Apple、OS X 10.9.2ベータでFacetimeオーディオをサポート。MacとiOSの音声通話が身近に

Appleは、OS Xの最新デベロッパー向けプレビュー、version 10.9.2を公開し、そににはいくつか興味深い新機能が入っていた。9to5Macが報じた。おそらく最も気になるのはFacetimeオーディオだろう。Appleは、VoIP通話(ビデオは不要)をiOS 7版Facetimeでモバイルに導入したが、デスクトップでは初登場だ。

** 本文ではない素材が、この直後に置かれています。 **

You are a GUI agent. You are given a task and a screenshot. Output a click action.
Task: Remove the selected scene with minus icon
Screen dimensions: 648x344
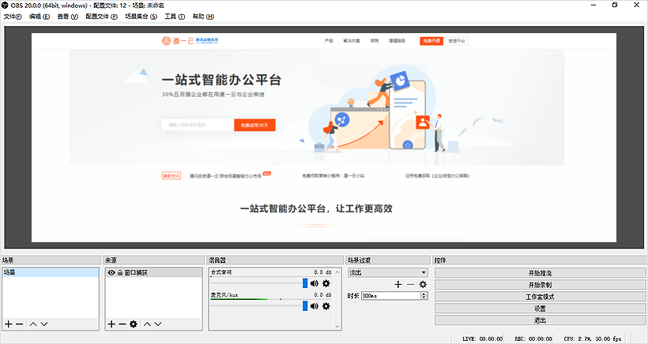19,324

9to5Macの記事によると、新たな音声通話機能は、OS XのメッセージおよびFacetimeアプリに「深く統合」されている。おそらくこれは、互いに音声通話の発呼、さらには着呼もできることを意味していると推測される。これは重要な進展だ。なぜなら、これでAppleは、テキストメッセージ、音声、およびビデオというコミュニケーションツールのフルセットを、同社の両プラットフォームに提供し、ネットワークに加え端末種別の制約も完全に回避できるようになったからだ。

私がiOS 7にアップデートし、多くの友達や家族もそうして以来、かかってくる電話の多くがFacetimeオーディオ経由になり、私がかける電話もそうであることに気付いた。Macでも使えるようになれば、デスクの前にいる時はiPhoneを探し回らなくても、シームレスに電話をかけられるようになる。

私は、これがSkypeにとって重大な脅威であると考えている。Skypeを使う層は必ずしもFacetime Audioを使う人たちと同じではない ― Skypeアカウントを設定したことのない一般ユーザーでも、Facetimeなら簡単に友達にかけられる。iOSに深く統合されているからこそだ。そうなれば、FacetimeオーディオがSkypeの成長をある程度阻害する可能性がある。iOSとMacのエコシステムの中に生きている人たちは別の選択肢を探そうとは思わないだろう。

ベータリリースの常として、10.9.2は正式公開までに変更される可能性があるので、最終リリースに入る可能性は100%ではないことを留意されたい。ともあれ、これは論理的な進展であり、個人的にも期待していたことだ。